O consumo definitivamente é um destaque. Em nossos testes, abastecido com gasolina, o C3 registrou excelentes médias de 13,0 km/l na cidade e 17,2 km/l na estrada. São números sedutores para quem busca um veículo econômico para o dia a dia.
Contras do Citroën C3 XTR
Um Citroën com mecânica — e alma — de Fiat
A simplificação do projeto talvez seja o maior obstáculo enfrentado pelo atual C3. Convenhamos, tirando o desenho ousado e típico de um modelo que usa o duplo chevron, este C3 tem coração e alma italianos. Isso pode soar duro, mas basta abrir o capô para entender o motivo.
Motor, transmissão e boa parte da engenharia vêm diretamente da família Fiat desenvolvida pela Stellantis. Não há qualquer problema técnico nisso. O conjunto é confiável, conhecido pela rede e relativamente barato de manter. O ponto é outro: perdeu-se praticamente toda a personalidade que durante décadas diferenciou um Citroën de seus concorrentes.
A escolha pelo projeto originalmente concebido para mercados emergentes também afastou o modelo brasileiro do C3 europeu. O resultado é um hatch funcional, mas distante daquele refinamento que ajudou a construir a imagem da marca desde os anos 1990 no Brasil.
Construção simples cobra seu preço na percepção de qualidade
O desenho externo continua de Citroën. Talvez seja justamente o último elo mais evidente com o DNA tradicional da marca francesa. Porém, basta observar detalhes da cabine para perceber onde os cortes de custo aconteceram.
Plásticos rígidos dominam praticamente toda a superfície interna. Há poucos revestimentos macios, poucos elementos decorativos e soluções bastante simples em diversas áreas. A versão XTR ameniza parte dessa percepção, mas não consegue esconder completamente as limitações do projeto.
O C3 anterior transmitia sensação de qualidade superior.
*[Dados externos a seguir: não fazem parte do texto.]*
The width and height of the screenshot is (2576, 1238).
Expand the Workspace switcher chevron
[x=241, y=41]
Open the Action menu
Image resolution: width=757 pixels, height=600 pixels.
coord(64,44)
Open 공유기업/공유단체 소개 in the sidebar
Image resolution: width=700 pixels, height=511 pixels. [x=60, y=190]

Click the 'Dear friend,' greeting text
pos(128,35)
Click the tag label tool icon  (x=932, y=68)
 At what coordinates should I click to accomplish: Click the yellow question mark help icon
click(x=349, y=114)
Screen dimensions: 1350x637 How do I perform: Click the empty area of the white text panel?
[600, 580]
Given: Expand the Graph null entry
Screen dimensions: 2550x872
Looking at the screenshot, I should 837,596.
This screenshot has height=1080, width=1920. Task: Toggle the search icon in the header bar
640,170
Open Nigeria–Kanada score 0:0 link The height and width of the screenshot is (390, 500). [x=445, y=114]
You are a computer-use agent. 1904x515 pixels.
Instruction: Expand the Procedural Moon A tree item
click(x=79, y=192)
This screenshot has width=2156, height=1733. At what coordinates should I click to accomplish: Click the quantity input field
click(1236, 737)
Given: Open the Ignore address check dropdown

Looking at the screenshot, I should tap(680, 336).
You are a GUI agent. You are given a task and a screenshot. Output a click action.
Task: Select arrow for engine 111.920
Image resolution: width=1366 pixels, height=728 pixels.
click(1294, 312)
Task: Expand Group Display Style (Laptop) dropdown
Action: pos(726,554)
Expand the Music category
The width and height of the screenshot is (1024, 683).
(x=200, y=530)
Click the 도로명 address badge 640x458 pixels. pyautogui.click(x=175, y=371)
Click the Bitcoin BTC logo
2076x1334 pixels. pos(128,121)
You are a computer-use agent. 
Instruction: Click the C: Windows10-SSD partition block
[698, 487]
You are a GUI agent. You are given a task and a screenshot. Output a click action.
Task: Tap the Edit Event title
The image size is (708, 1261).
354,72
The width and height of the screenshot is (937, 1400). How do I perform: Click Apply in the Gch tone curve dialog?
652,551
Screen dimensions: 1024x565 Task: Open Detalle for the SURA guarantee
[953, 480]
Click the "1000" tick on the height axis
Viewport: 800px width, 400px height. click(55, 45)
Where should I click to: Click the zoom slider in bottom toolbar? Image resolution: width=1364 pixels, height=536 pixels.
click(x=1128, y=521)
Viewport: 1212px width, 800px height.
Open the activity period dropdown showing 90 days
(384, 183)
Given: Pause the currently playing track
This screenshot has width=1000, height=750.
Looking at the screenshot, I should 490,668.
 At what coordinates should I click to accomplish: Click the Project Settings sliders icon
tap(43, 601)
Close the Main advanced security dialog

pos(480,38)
Não era um carro premium, evidentemente, mas entregava uma cabine mais elaborada e coerente com aquilo que se esperava de um hatch francês. Hoje, a racionalidade venceu quase todas as especificações de projeto.
Citroën C3 XTR 2026
Desempenho lento e comportamento dinâmico típico de um mini SUV
Os 75 cv cumprem bem o papel no trânsito urbano, mas cobram seu preço quando o motorista exige mais do conjunto. Em nossos testes, o C3 XTR precisou de 16,2 segundos para acelerar de 0 a 100 km/h, número consideravelmente superior aos 14,1 segundos divulgados pela fabricante.
As retomadas seguem a mesma lógica. Foram necessários 15,1 segundos para acelerar de 40 a 100 km/h em terceira marcha e longos 21,5 segundos entre 80 e 120 km/h em quarta. Ultrapassagens exigem planejamento e alguma paciência, especialmente com o veículo carregado.
As características de SUV também interferem na dinâmica. A suspensão privilegia conforto e capacidade para enfrentar pisos irregulares, mas o centro de gravidade elevado faz o hatch inclinar bastante em curvas. Em velocidades mais altas, ventos laterais também influenciam a trajetória com facilidade. Some-se a isso um pedal de freio pouco progressivo, que exige pressão.
Galeria: Citroën C3 XTR 2026
Vale a pena comprar o Citroën C3 XTR?
O C3 XTR não recupera o Citroën que muitos consumidores aprenderam a admirar nas últimas décadas. Seria ingenuidade esperar isso. O projeto nasceu com outra filosofia, outro posicionamento e outra missão dentro da Stellantis. Talvez o maior erro tenha sido justamente chamar de C3 um carro tão diferente daquele que carregava essa identificação anteriormente.
Por outro lado, analisado isoladamente, o hatch faz mais sentido do que muitas críticas sugerem. É econômico, bastante espaçoso, confortável na cidade, fácil de dirigir e, na versão XTR, oferece um pacote de equipamentos compatível com seu posicionamento de mercado.
O C3 atual continua sendo um carro simples? Sim. Talvez simples até demais para carregar um duplo chevron na grade. Mas também está longe de ser um péssimo negócio. Na verdade, o maior problema não é aquilo que ele entrega hoje. É lembrar do que um Citroën costumava ser.